Periodic Reporting for period 1 - UCLnProt (De novo design of an UpConverting metalloProtein)
Periodo di rendicontazione: 2019-09-02 al 2021-09-01
This project developed a library of coiled coils, a new class of ligands for lanthanide ions, and generated a series of lanthanide complexes. The traditional field of lanthanide chemistry has focussed primarily on the use of traditional small molecule ligands. This work therefore provides a new class of ligands to the lanthanide coordination chemistry toolbox. Furthermore, lanthanide biochemistry is a field only a decade in the making. Consequently, the coordination of lanthanides to miniature protein scaffolds, our coiled coils, and the interrogation of resulting coordination chemistry, provides useful insight into lanthanide biochemistry.
Uni-, bi- and tri-metallic coiled coils were designed and interrogated. Comparisons between the different designs and the spectroscopic outputs led to the establishment of some key structure-function relationships, which ultimately allowed for the more precise tuneable design of “functional” lanthanide sites.
The results obtained have been communicated to the international scientific academic community in several national and international conferences. In total this results in 8 posters and 1 oral communication over the last two years, in addition to weekly and monthly presentations at regular group meetings. Despite the COVID-19 lockdown and subsequent restrictions, I was also able to deliver several talks on the project to the general public (within the UK). Pleasingly these activities are still ongoing and continue despite the project formally coming to an end.

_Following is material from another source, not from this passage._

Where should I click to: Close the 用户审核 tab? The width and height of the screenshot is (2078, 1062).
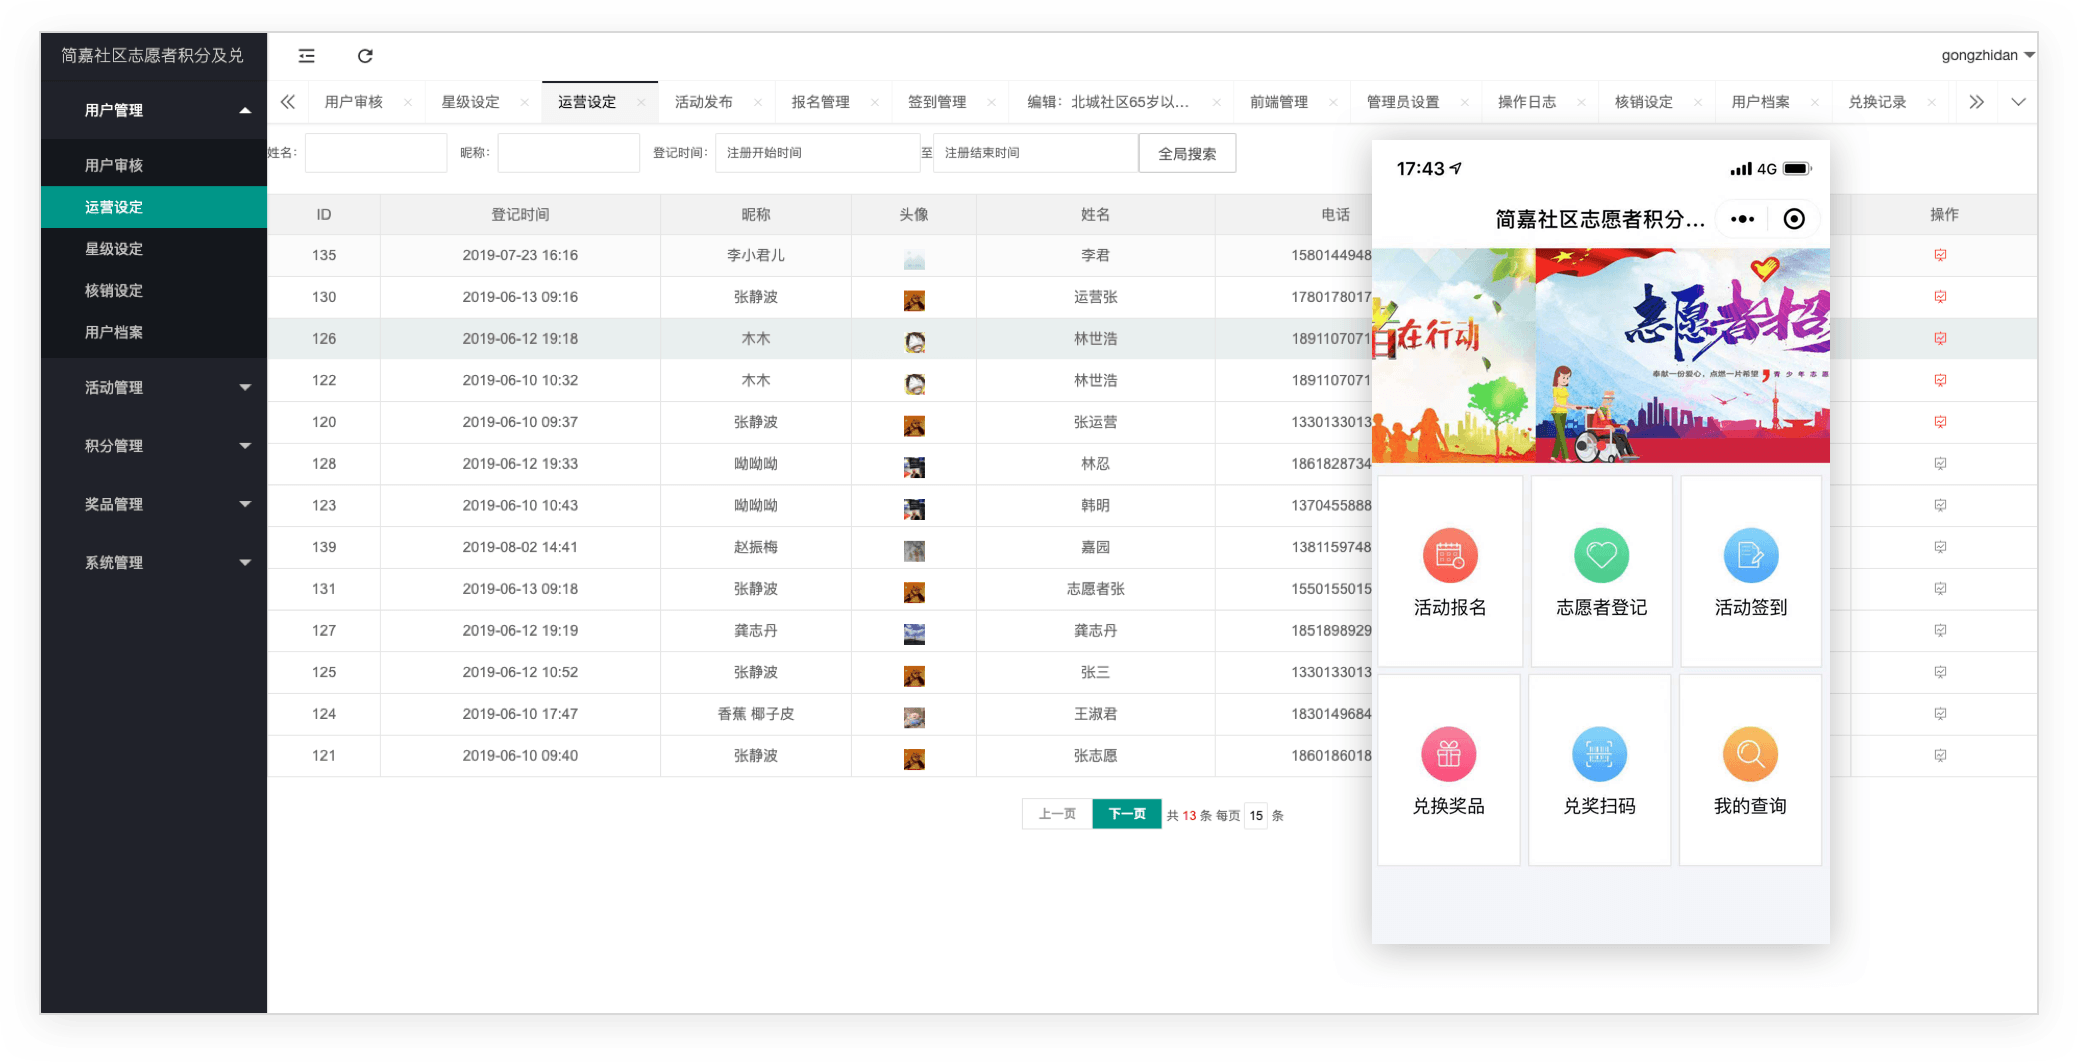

De novo designed peptides allows one to effectively engineer 3D metal-binding sites within a peptide scaffold with predictable secondary, tertiary and quaternary structure, for metal ion coordination. This offers the synthetic advantages of small molecule complexes, whilst retaining the core elements, and importantly advantages, of natural proteins. De novo designed peptides offer a simplified and robust scaffold with which one can more readily establish important structure–function relationships. As for other metals, the coordination environment plays an essential role in the coordination chemistry and resulting lanthanide complexes physical properties. We developed several designs able to bind two or three lanthanide ions and obtain both homo- and hetero- bimetallic coiled coils. The stability and the photophysicial properties of these scaffolds were evaluated and on the base of these results new improved sequences were redesign and synthetized.